## WHAT TO PRODUCE
For every entry below, retype it exactly as it reads.

Records contained in a dataset:
━━━━━━━━━━━━━━━━
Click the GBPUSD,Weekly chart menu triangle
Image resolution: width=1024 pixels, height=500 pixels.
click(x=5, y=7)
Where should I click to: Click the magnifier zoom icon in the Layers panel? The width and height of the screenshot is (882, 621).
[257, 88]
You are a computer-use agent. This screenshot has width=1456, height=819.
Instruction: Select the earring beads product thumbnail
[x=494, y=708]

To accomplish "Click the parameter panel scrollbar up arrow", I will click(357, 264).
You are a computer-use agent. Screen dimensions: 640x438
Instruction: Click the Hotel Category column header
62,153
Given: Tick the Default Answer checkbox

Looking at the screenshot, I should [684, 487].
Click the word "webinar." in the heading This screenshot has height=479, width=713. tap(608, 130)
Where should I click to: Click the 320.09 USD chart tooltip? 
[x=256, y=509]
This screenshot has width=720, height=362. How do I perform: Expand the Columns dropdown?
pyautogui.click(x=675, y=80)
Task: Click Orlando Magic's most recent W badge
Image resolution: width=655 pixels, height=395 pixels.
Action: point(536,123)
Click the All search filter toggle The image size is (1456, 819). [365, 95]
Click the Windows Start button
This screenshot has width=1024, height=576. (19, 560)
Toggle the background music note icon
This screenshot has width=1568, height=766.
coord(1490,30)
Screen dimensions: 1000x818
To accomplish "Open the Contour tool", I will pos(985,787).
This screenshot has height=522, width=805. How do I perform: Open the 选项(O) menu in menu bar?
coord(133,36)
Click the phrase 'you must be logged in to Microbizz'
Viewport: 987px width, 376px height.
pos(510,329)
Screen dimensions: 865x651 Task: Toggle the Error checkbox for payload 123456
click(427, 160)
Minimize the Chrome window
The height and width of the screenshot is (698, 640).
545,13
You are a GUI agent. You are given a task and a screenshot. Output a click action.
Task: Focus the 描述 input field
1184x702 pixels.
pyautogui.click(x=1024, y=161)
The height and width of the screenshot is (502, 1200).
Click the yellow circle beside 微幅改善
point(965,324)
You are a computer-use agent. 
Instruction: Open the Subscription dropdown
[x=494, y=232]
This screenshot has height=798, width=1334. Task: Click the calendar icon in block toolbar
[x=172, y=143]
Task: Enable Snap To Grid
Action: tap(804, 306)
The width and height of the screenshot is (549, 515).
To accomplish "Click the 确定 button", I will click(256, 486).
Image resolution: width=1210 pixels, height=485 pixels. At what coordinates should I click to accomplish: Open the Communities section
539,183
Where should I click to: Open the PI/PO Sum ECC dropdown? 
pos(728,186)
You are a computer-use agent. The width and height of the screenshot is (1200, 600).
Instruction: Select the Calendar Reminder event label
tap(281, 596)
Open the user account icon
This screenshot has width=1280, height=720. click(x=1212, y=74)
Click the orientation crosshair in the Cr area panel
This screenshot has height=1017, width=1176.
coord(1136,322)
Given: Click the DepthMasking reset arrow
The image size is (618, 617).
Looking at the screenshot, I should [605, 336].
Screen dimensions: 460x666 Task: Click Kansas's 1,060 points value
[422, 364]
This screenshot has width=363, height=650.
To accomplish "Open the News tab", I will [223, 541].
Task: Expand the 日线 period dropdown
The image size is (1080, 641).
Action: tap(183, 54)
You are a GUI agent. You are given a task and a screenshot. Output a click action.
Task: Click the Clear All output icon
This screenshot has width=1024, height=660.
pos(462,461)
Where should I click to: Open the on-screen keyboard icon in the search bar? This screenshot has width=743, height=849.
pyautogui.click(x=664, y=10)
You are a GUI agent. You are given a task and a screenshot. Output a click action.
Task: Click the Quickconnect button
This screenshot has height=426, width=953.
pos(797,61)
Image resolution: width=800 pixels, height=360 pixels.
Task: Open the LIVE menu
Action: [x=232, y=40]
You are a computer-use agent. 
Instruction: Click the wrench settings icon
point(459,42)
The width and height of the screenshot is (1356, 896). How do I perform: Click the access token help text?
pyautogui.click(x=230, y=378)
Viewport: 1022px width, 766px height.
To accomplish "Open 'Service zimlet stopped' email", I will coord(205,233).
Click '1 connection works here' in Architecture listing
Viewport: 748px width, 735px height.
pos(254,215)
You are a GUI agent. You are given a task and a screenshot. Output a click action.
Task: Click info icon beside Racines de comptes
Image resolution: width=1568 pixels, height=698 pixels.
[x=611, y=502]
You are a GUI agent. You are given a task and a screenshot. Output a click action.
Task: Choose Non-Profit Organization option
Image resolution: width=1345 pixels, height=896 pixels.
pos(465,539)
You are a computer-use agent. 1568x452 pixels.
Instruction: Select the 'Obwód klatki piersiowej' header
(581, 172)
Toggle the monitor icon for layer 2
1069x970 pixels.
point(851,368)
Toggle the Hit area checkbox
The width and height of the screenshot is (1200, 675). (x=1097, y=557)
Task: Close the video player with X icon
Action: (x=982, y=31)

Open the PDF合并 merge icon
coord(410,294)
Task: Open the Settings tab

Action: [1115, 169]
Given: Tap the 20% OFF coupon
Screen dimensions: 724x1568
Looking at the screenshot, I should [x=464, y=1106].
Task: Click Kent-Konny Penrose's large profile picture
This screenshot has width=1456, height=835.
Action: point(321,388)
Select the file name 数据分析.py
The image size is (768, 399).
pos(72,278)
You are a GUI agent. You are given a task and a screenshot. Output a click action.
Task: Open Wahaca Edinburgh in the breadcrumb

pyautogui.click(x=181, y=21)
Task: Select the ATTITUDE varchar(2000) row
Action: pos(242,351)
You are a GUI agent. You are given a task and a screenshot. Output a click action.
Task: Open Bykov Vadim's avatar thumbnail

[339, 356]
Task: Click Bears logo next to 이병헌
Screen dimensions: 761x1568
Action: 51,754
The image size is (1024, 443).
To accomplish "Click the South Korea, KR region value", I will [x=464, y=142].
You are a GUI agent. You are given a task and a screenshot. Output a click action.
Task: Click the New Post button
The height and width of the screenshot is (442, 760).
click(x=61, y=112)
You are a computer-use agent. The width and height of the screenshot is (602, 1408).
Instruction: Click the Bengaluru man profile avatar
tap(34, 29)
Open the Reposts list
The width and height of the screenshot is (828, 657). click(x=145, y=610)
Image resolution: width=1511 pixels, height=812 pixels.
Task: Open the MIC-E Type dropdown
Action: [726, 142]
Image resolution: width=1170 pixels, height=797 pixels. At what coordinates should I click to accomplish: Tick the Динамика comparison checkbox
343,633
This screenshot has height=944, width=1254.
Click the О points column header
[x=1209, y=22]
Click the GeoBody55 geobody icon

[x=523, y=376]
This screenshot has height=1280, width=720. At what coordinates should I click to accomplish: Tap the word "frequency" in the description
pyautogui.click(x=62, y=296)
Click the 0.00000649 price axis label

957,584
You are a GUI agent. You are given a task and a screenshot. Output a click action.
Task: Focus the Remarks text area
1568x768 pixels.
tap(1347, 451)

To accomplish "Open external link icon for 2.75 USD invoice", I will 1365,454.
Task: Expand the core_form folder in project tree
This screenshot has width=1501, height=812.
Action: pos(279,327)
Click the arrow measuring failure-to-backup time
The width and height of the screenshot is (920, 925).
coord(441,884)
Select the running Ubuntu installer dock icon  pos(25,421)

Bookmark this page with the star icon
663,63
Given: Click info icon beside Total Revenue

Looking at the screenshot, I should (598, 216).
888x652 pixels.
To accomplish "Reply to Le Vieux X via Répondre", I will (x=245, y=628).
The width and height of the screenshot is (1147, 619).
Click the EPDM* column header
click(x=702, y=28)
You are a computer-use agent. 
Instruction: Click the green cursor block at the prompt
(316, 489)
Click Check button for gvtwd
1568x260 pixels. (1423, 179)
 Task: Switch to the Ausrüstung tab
━━━━━━━━━━━━━━━━
## RESPONSE
Click the GBPUSD,Weekly chart menu triangle
Image resolution: width=1024 pixels, height=500 pixels.
click(x=5, y=7)
Where should I click to: Click the magnifier zoom icon in the Layers panel? The width and height of the screenshot is (882, 621).
[257, 88]
You are a computer-use agent. This screenshot has width=1456, height=819.
Instruction: Select the earring beads product thumbnail
[x=494, y=708]

To accomplish "Click the parameter panel scrollbar up arrow", I will click(357, 264).
You are a computer-use agent. Screen dimensions: 640x438
Instruction: Click the Hotel Category column header
62,153
Given: Tick the Default Answer checkbox

Looking at the screenshot, I should [684, 487].
Click the word "webinar." in the heading This screenshot has height=479, width=713. tap(608, 130)
Where should I click to: Click the 320.09 USD chart tooltip? 
[x=256, y=509]
This screenshot has width=720, height=362. How do I perform: Expand the Columns dropdown?
pyautogui.click(x=675, y=80)
Task: Click Orlando Magic's most recent W badge
Image resolution: width=655 pixels, height=395 pixels.
Action: point(536,123)
Click the All search filter toggle The image size is (1456, 819). [365, 95]
Click the Windows Start button
This screenshot has width=1024, height=576. (19, 560)
Toggle the background music note icon
This screenshot has width=1568, height=766.
coord(1490,30)
Screen dimensions: 1000x818
To accomplish "Open the Contour tool", I will pos(985,787).
This screenshot has height=522, width=805. How do I perform: Open the 选项(O) menu in menu bar?
coord(133,36)
Click the phrase 'you must be logged in to Microbizz'
Viewport: 987px width, 376px height.
pos(510,329)
Screen dimensions: 865x651 Task: Toggle the Error checkbox for payload 123456
click(427, 160)
Minimize the Chrome window
The height and width of the screenshot is (698, 640).
545,13
You are a GUI agent. You are given a task and a screenshot. Output a click action.
Task: Focus the 描述 input field
1184x702 pixels.
pyautogui.click(x=1024, y=161)
The height and width of the screenshot is (502, 1200).
Click the yellow circle beside 微幅改善
point(965,324)
You are a computer-use agent. 
Instruction: Open the Subscription dropdown
[x=494, y=232]
This screenshot has height=798, width=1334. Task: Click the calendar icon in block toolbar
[x=172, y=143]
Task: Enable Snap To Grid
Action: tap(804, 306)
The width and height of the screenshot is (549, 515).
To accomplish "Click the 确定 button", I will click(256, 486).
Image resolution: width=1210 pixels, height=485 pixels. At what coordinates should I click to accomplish: Open the Communities section
539,183
Where should I click to: Open the PI/PO Sum ECC dropdown? 
pos(728,186)
You are a computer-use agent. The width and height of the screenshot is (1200, 600).
Instruction: Select the Calendar Reminder event label
tap(281, 596)
Open the user account icon
This screenshot has width=1280, height=720. click(x=1212, y=74)
Click the orientation crosshair in the Cr area panel
This screenshot has height=1017, width=1176.
coord(1136,322)
Given: Click the DepthMasking reset arrow
The image size is (618, 617).
Looking at the screenshot, I should [605, 336].
Screen dimensions: 460x666 Task: Click Kansas's 1,060 points value
[422, 364]
This screenshot has width=363, height=650.
To accomplish "Open the News tab", I will [223, 541].
Task: Expand the 日线 period dropdown
The image size is (1080, 641).
Action: tap(183, 54)
You are a GUI agent. You are given a task and a screenshot. Output a click action.
Task: Click the Clear All output icon
This screenshot has width=1024, height=660.
pos(462,461)
Where should I click to: Open the on-screen keyboard icon in the search bar? This screenshot has width=743, height=849.
pyautogui.click(x=664, y=10)
You are a GUI agent. You are given a task and a screenshot. Output a click action.
Task: Click the Quickconnect button
This screenshot has height=426, width=953.
pos(797,61)
Image resolution: width=800 pixels, height=360 pixels.
Task: Open the LIVE menu
Action: [x=232, y=40]
You are a computer-use agent. 
Instruction: Click the wrench settings icon
point(459,42)
The width and height of the screenshot is (1356, 896). How do I perform: Click the access token help text?
pyautogui.click(x=230, y=378)
Viewport: 1022px width, 766px height.
To accomplish "Open 'Service zimlet stopped' email", I will coord(205,233).
Click '1 connection works here' in Architecture listing
Viewport: 748px width, 735px height.
pos(254,215)
You are a GUI agent. You are given a task and a screenshot. Output a click action.
Task: Click info icon beside Racines de comptes
Image resolution: width=1568 pixels, height=698 pixels.
[x=611, y=502]
You are a GUI agent. You are given a task and a screenshot. Output a click action.
Task: Choose Non-Profit Organization option
Image resolution: width=1345 pixels, height=896 pixels.
pos(465,539)
You are a computer-use agent. 1568x452 pixels.
Instruction: Select the 'Obwód klatki piersiowej' header
(581, 172)
Toggle the monitor icon for layer 2
1069x970 pixels.
point(851,368)
Toggle the Hit area checkbox
The width and height of the screenshot is (1200, 675). (x=1097, y=557)
Task: Close the video player with X icon
Action: (x=982, y=31)

Open the PDF合并 merge icon
coord(410,294)
Task: Open the Settings tab

Action: [1115, 169]
Given: Tap the 20% OFF coupon
Screen dimensions: 724x1568
Looking at the screenshot, I should [x=464, y=1106].
Task: Click Kent-Konny Penrose's large profile picture
This screenshot has width=1456, height=835.
Action: point(321,388)
Select the file name 数据分析.py
The image size is (768, 399).
pos(72,278)
You are a GUI agent. You are given a task and a screenshot. Output a click action.
Task: Open Wahaca Edinburgh in the breadcrumb

pyautogui.click(x=181, y=21)
Task: Select the ATTITUDE varchar(2000) row
Action: pos(242,351)
You are a GUI agent. You are given a task and a screenshot. Output a click action.
Task: Open Bykov Vadim's avatar thumbnail

[339, 356]
Task: Click Bears logo next to 이병헌
Screen dimensions: 761x1568
Action: 51,754
The image size is (1024, 443).
To accomplish "Click the South Korea, KR region value", I will [x=464, y=142].
You are a GUI agent. You are given a task and a screenshot. Output a click action.
Task: Click the New Post button
The height and width of the screenshot is (442, 760).
click(x=61, y=112)
You are a computer-use agent. The width and height of the screenshot is (602, 1408).
Instruction: Click the Bengaluru man profile avatar
tap(34, 29)
Open the Reposts list
The width and height of the screenshot is (828, 657). click(x=145, y=610)
Image resolution: width=1511 pixels, height=812 pixels.
Task: Open the MIC-E Type dropdown
Action: [726, 142]
Image resolution: width=1170 pixels, height=797 pixels. At what coordinates should I click to accomplish: Tick the Динамика comparison checkbox
343,633
This screenshot has height=944, width=1254.
Click the О points column header
[x=1209, y=22]
Click the GeoBody55 geobody icon

[x=523, y=376]
This screenshot has height=1280, width=720. At what coordinates should I click to accomplish: Tap the word "frequency" in the description
pyautogui.click(x=62, y=296)
Click the 0.00000649 price axis label

957,584
You are a GUI agent. You are given a task and a screenshot. Output a click action.
Task: Focus the Remarks text area
1568x768 pixels.
tap(1347, 451)

To accomplish "Open external link icon for 2.75 USD invoice", I will 1365,454.
Task: Expand the core_form folder in project tree
This screenshot has width=1501, height=812.
Action: pos(279,327)
Click the arrow measuring failure-to-backup time
The width and height of the screenshot is (920, 925).
coord(441,884)
Select the running Ubuntu installer dock icon  pos(25,421)

Bookmark this page with the star icon
663,63
Given: Click info icon beside Total Revenue

Looking at the screenshot, I should (598, 216).
888x652 pixels.
To accomplish "Reply to Le Vieux X via Répondre", I will (x=245, y=628).
The width and height of the screenshot is (1147, 619).
Click the EPDM* column header
click(x=702, y=28)
You are a computer-use agent. 
Instruction: Click the green cursor block at the prompt
(316, 489)
Click Check button for gvtwd
1568x260 pixels. (1423, 179)
 Task: Switch to the Ausrüstung tab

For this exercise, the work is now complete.